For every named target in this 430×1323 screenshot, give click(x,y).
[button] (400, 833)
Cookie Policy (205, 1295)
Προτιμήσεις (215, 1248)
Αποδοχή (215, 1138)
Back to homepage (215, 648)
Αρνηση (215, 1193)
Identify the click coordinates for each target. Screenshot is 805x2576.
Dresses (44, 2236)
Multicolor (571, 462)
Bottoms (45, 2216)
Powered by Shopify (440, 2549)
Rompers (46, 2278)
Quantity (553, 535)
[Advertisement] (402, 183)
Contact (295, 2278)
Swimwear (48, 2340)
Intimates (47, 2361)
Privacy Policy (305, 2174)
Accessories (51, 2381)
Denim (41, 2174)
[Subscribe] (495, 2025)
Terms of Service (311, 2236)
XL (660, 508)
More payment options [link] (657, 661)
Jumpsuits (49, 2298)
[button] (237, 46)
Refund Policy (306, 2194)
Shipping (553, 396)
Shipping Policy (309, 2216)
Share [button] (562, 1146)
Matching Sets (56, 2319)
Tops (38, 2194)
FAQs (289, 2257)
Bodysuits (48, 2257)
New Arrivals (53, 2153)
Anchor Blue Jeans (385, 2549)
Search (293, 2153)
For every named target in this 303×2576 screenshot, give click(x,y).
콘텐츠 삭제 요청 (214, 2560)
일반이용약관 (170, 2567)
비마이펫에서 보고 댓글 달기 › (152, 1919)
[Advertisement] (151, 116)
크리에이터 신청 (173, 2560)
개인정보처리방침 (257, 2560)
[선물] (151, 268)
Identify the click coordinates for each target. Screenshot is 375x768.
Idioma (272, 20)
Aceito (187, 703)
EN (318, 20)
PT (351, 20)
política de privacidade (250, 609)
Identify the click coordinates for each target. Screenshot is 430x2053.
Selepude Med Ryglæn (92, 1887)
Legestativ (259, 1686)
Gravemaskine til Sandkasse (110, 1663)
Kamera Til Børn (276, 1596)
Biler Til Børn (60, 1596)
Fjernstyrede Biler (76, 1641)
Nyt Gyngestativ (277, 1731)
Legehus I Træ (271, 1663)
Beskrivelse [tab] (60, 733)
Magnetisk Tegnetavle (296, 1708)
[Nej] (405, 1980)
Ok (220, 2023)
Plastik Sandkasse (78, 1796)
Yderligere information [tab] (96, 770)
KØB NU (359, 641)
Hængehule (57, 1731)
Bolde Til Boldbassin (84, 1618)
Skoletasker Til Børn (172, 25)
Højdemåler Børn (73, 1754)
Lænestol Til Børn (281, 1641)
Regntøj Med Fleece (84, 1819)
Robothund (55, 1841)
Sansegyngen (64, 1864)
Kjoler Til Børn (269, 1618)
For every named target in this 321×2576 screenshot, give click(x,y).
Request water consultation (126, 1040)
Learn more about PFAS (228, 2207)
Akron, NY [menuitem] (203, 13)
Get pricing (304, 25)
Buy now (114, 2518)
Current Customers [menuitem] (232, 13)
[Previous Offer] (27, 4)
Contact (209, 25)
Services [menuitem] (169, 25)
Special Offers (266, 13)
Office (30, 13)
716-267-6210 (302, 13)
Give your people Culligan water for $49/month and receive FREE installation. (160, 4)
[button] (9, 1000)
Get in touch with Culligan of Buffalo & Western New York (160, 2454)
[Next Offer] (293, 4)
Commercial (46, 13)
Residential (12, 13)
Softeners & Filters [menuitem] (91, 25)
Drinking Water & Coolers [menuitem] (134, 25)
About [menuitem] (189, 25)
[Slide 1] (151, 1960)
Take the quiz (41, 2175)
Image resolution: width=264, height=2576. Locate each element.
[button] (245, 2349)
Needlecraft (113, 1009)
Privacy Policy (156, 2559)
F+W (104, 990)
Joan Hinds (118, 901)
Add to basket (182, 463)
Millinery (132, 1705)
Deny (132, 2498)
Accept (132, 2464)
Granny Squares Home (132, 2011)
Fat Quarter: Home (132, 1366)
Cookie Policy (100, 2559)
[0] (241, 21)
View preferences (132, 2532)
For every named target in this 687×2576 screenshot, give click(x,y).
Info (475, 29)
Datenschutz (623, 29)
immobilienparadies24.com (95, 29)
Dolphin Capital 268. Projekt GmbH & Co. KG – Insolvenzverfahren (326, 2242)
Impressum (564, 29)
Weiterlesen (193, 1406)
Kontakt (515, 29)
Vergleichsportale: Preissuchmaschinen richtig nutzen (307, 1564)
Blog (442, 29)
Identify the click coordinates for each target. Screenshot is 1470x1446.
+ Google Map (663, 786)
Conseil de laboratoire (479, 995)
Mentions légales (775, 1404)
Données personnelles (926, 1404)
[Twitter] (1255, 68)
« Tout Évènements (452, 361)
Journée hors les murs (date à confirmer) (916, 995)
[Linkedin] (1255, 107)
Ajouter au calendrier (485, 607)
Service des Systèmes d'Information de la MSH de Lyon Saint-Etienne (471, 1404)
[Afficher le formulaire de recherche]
----------
## What is needed
Write out every line of the data again, exactly as it reads.

## Problem solution
For every named target in this 430×1323 screenshot, give click(x,y).
[button] (400, 833)
Cookie Policy (205, 1295)
Προτιμήσεις (215, 1248)
Αποδοχή (215, 1138)
Back to homepage (215, 648)
Αρνηση (215, 1193)
Identify the click coordinates for each target. Screenshot is 805x2576.
Dresses (44, 2236)
Multicolor (571, 462)
Bottoms (45, 2216)
Powered by Shopify (440, 2549)
Rompers (46, 2278)
Quantity (553, 535)
[Advertisement] (402, 183)
Contact (295, 2278)
Swimwear (48, 2340)
Intimates (47, 2361)
Privacy Policy (305, 2174)
Accessories (51, 2381)
Denim (41, 2174)
[Subscribe] (495, 2025)
Terms of Service (311, 2236)
XL (660, 508)
More payment options [link] (657, 661)
Jumpsuits (49, 2298)
[button] (237, 46)
Refund Policy (306, 2194)
Shipping (553, 396)
Shipping Policy (309, 2216)
Share [button] (562, 1146)
Matching Sets (56, 2319)
Tops (38, 2194)
FAQs (289, 2257)
Bodysuits (48, 2257)
New Arrivals (53, 2153)
Anchor Blue Jeans (385, 2549)
Search (293, 2153)
For every named target in this 303×2576 screenshot, give click(x,y).
콘텐츠 삭제 요청 (214, 2560)
일반이용약관 (170, 2567)
비마이펫에서 보고 댓글 달기 › (152, 1919)
[Advertisement] (151, 116)
크리에이터 신청 (173, 2560)
개인정보처리방침 (257, 2560)
[선물] (151, 268)
Identify the click coordinates for each target. Screenshot is 375x768.
Idioma (272, 20)
Aceito (187, 703)
EN (318, 20)
PT (351, 20)
política de privacidade (250, 609)
Identify the click coordinates for each target. Screenshot is 430x2053.
Selepude Med Ryglæn (92, 1887)
Legestativ (259, 1686)
Gravemaskine til Sandkasse (110, 1663)
Kamera Til Børn (276, 1596)
Biler Til Børn (60, 1596)
Fjernstyrede Biler (76, 1641)
Nyt Gyngestativ (277, 1731)
Legehus I Træ (271, 1663)
Beskrivelse [tab] (60, 733)
Magnetisk Tegnetavle (296, 1708)
[Nej] (405, 1980)
Ok (220, 2023)
Plastik Sandkasse (78, 1796)
Yderligere information [tab] (96, 770)
KØB NU (359, 641)
Hængehule (57, 1731)
Bolde Til Boldbassin (84, 1618)
Skoletasker Til Børn (172, 25)
Højdemåler Børn (73, 1754)
Lænestol Til Børn (281, 1641)
Regntøj Med Fleece (84, 1819)
Robothund (55, 1841)
Sansegyngen (64, 1864)
Kjoler Til Børn (269, 1618)
For every named target in this 321×2576 screenshot, give click(x,y).
Request water consultation (126, 1040)
Learn more about PFAS (228, 2207)
Akron, NY [menuitem] (203, 13)
Get pricing (304, 25)
Buy now (114, 2518)
Current Customers [menuitem] (232, 13)
[Previous Offer] (27, 4)
Contact (209, 25)
Services [menuitem] (169, 25)
Special Offers (266, 13)
Office (30, 13)
716-267-6210 (302, 13)
Give your people Culligan water for $49/month and receive FREE installation. (160, 4)
[button] (9, 1000)
Get in touch with Culligan of Buffalo & Western New York (160, 2454)
[Next Offer] (293, 4)
Commercial (46, 13)
Residential (12, 13)
Softeners & Filters [menuitem] (91, 25)
Drinking Water & Coolers [menuitem] (134, 25)
About [menuitem] (189, 25)
[Slide 1] (151, 1960)
Take the quiz (41, 2175)
Image resolution: width=264, height=2576. Locate each element.
[button] (245, 2349)
Needlecraft (113, 1009)
Privacy Policy (156, 2559)
F+W (104, 990)
Joan Hinds (118, 901)
Add to basket (182, 463)
Millinery (132, 1705)
Deny (132, 2498)
Accept (132, 2464)
Granny Squares Home (132, 2011)
Fat Quarter: Home (132, 1366)
Cookie Policy (100, 2559)
[0] (241, 21)
View preferences (132, 2532)
For every named target in this 687×2576 screenshot, give click(x,y).
Info (475, 29)
Datenschutz (623, 29)
immobilienparadies24.com (95, 29)
Dolphin Capital 268. Projekt GmbH & Co. KG – Insolvenzverfahren (326, 2242)
Impressum (564, 29)
Weiterlesen (193, 1406)
Kontakt (515, 29)
Vergleichsportale: Preissuchmaschinen richtig nutzen (307, 1564)
Blog (442, 29)
Identify the click coordinates for each target. Screenshot is 1470x1446.
+ Google Map (663, 786)
Conseil de laboratoire (479, 995)
Mentions légales (775, 1404)
Données personnelles (926, 1404)
[Twitter] (1255, 68)
« Tout Évènements (452, 361)
Journée hors les murs (date à confirmer) (916, 995)
[Linkedin] (1255, 107)
Ajouter au calendrier (485, 607)
Service des Systèmes d'Information de la MSH de Lyon Saint-Etienne (471, 1404)
[Afficher le formulaire de recherche]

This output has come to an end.